In baking terms, proofing refers to the process in which yeasted bread dough is allowed to rest and rise. As yeast ferments, carbon dioxide is produced and trapped as air pockets within the gluten network, thereby leavening the dough.
Nick cautions that time and temperature are both “critical” in the proofing process: “The two work hand in hand – the higher the temperature, the faster the bread rises. The baker has to gauge by experience whether or not the dough has proofed sufficiently. Under-proof the dough, you get a tight crumb and poor layers. Over-proof, and your bread may end up collapsing due to overstretched gluten. It’s a tricky process.”
Most of his breads, which are handcrafted loaves based on sourdough, proof for a minimum for 12 – more often 24 – hours in the fridge. This proofing process is arguably the most important step, as it’s when the dough gets infused with flavour from ethanol and other byproducts produced during fermentation. It is also what gives his loaves a unique flavour different from other commercial bakeries. “Some customers have asked if I add things into my bread,” Nick grins. “No, it’s actually because I ferment my dough. You may be eating bread [from another bakery] made from the same whole-wheat [flour], but because of the way it’s been treated, the flavour will turn out differently.”
Long before the arrival of foreign franchises such as Starter Lab and Wu Pao Chun, the Hanover-trained Nick was already promoting artisanal breads to local consumers, many of whom found it difficult to accept the denser heft of his European loaves. Despite the poor traction initially, Nick persisted; today, his regular customers comprise locals and expatriates alike, who come specifically for bread varieties hard to find otherwise on our sunny shores.
“Dinklelbrot (spelt bread), buckwheat and sprouted wheat are some of the more unique breads we do here,” recommends Nick. Unlike other bakeries which rely on different fillings to distinguish breads, Nick prefers to focus on the bread itself, using different types of rye, spelt and wheat flours in varying percentages to develop his recipes. He doesn’t believe in churning out only crowd-pleasers such as French baguette or Italian focaccia. Instead, his niche lies in a diverse cornucopia of German-inspired loaves, including Vollkornbrot (whole-grain brown bread), roggenbrot (rye bread), Kaiser loaf and more. These are all dark, wholesome breads, often packed with multi-grains and seeds for an extra nutritional boost.

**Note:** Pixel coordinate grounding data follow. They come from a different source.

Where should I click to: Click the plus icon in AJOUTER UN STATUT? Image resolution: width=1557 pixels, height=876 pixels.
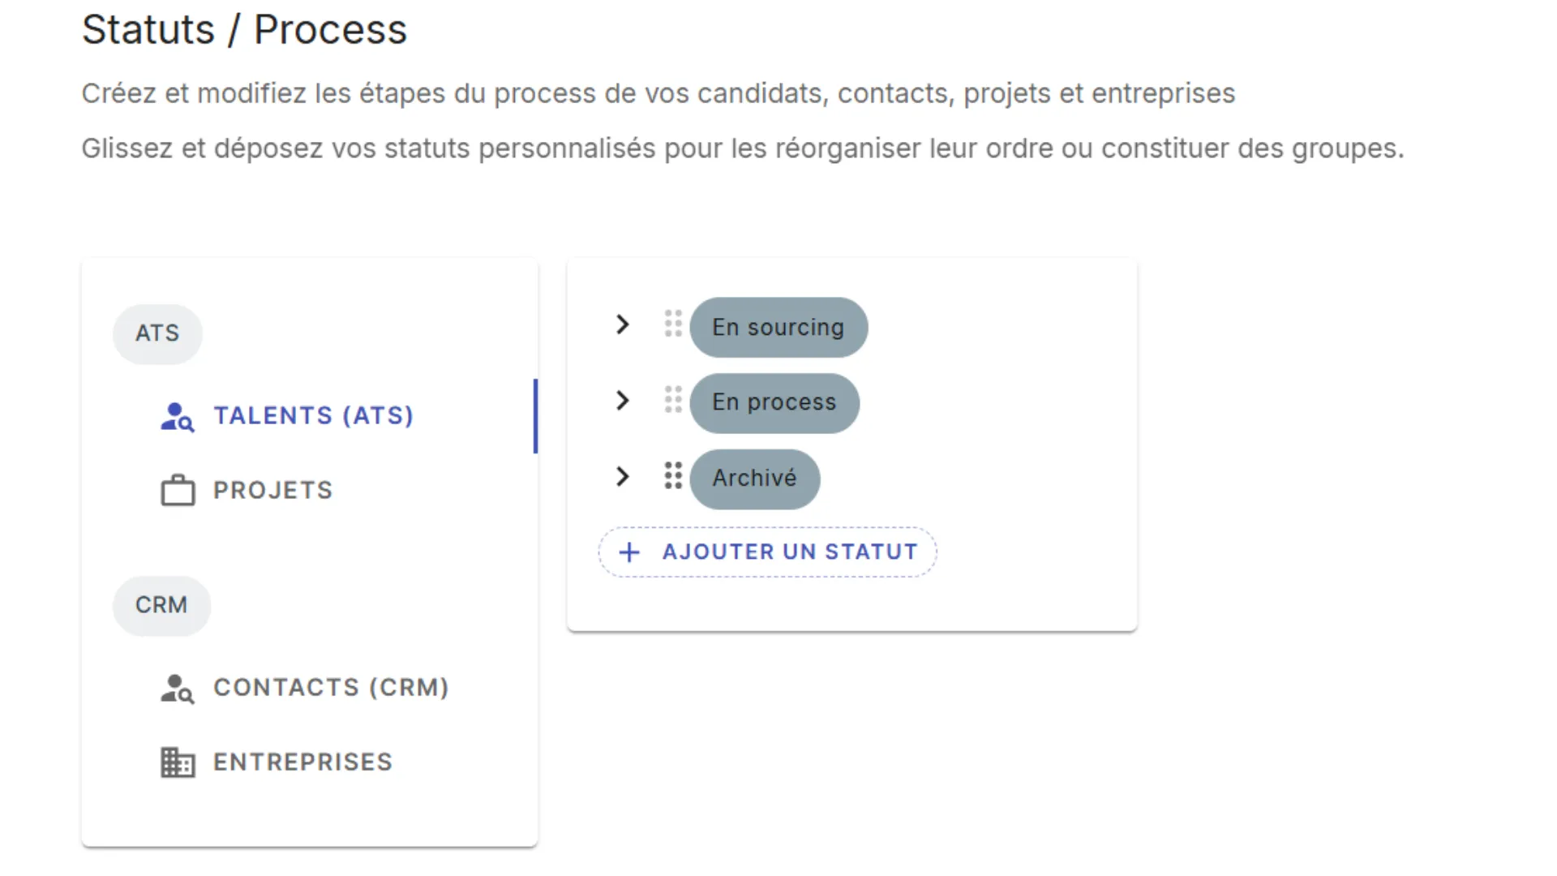point(629,552)
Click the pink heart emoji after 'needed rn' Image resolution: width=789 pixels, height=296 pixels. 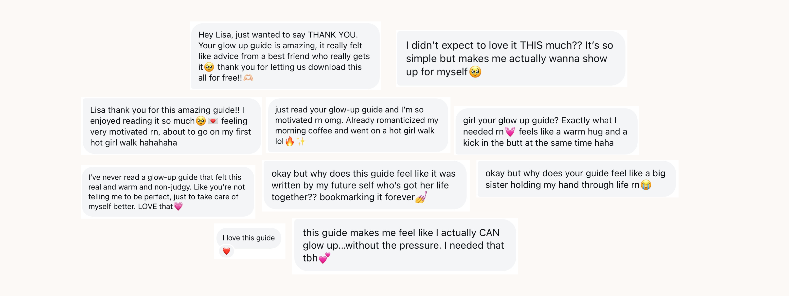pyautogui.click(x=510, y=132)
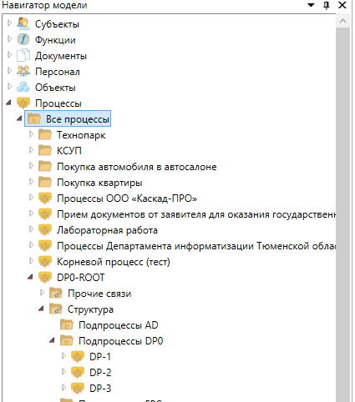Click the Персонал group icon

[x=23, y=71]
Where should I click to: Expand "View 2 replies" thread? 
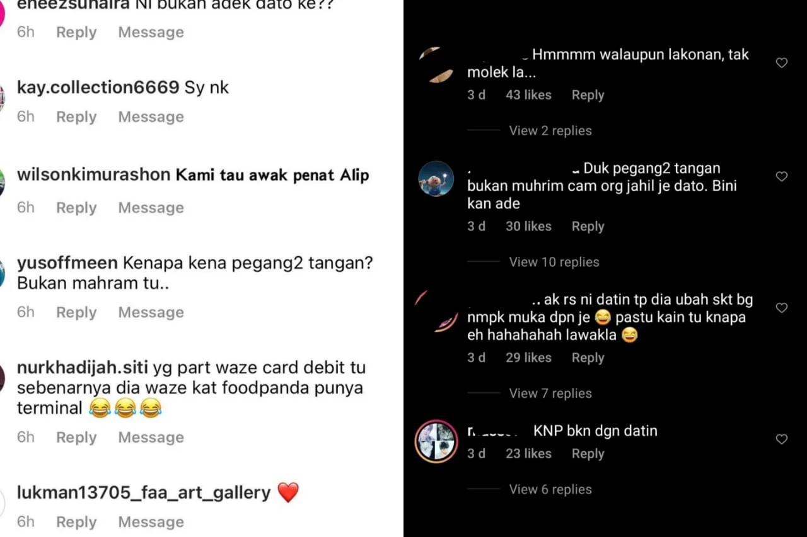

He also produces an eponymous Nick pain miche, which is made from rye, whole wheat and German wheat flour. Each two-kilogram round loaf is slow-baked for around an hour, to obtain a crisp crust with a delightfully soft, spongy crumb.
“If your bread is baked well, there will be textures and nuances,” Nick explains. “Generally, bakers consider the ‘perfect’ loaf to have three distinct colours: the crust should be brown and caramelised, bordering on slightly burnt with a hint of bitterness; the next layer should be crisp and golden brown; and the insides should be soft and fluffy. Together, these three layers give the full flavour profile.” To demonstrate his point, he obligingly slices apart a loaf of freshly-baked pain miche alongside a baguette, pointing out the differences in crust thickness, the density and varying sizes of air bubbles in the crumb, as well as the distinct nuances in flavour.
Through his animated descriptions, it’s clear this is one baker who loves his craft, and prides himself on doing it well. He’s candid in sharing about his recipes, which are all refined after “years of experimentation.” He has played with different sugars and fermentation timings to find the “perfect” sweet spot for his sourdough. He enjoys blending different types of flour to achieve his desired flavour profile, similar to what millers do. Even his sourdough is one of a kind: he started with an 82-year-old mother dough brought back from Germany, which he has cultured meticulously over the past nine years in a temperature-controlled retarder proofer.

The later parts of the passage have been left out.